Each line from the one containing "Click Jason Richardson's blue verified badge" through the end of the data must be retyped exactly, and no other line.

Records to process START

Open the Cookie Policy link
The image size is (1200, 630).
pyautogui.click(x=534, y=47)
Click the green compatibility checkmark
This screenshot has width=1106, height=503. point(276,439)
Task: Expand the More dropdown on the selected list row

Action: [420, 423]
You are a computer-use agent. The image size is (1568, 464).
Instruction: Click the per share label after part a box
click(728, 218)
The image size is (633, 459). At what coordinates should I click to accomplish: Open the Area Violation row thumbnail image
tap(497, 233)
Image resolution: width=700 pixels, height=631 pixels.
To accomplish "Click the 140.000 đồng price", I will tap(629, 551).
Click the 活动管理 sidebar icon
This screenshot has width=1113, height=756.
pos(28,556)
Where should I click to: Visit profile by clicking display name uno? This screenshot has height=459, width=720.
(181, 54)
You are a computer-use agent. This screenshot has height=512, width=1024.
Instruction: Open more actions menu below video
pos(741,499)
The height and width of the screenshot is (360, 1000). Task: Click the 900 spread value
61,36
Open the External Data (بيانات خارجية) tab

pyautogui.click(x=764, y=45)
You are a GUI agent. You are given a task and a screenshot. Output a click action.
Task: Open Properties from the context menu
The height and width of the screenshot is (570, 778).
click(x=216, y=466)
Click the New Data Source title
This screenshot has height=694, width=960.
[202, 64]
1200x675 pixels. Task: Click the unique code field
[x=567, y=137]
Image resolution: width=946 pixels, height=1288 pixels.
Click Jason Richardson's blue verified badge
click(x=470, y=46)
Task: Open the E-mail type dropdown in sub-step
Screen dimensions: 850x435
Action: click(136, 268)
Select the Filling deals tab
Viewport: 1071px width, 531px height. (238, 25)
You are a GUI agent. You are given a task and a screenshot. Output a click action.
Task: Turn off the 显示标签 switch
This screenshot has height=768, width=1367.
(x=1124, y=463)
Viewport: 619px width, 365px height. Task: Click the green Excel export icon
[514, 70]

Records to process END

## Answer
Click Jason Richardson's blue verified badge
click(x=470, y=46)
Task: Open the E-mail type dropdown in sub-step
Screen dimensions: 850x435
Action: click(136, 268)
Select the Filling deals tab
Viewport: 1071px width, 531px height. (238, 25)
You are a GUI agent. You are given a task and a screenshot. Output a click action.
Task: Turn off the 显示标签 switch
This screenshot has height=768, width=1367.
(x=1124, y=463)
Viewport: 619px width, 365px height. Task: Click the green Excel export icon
[514, 70]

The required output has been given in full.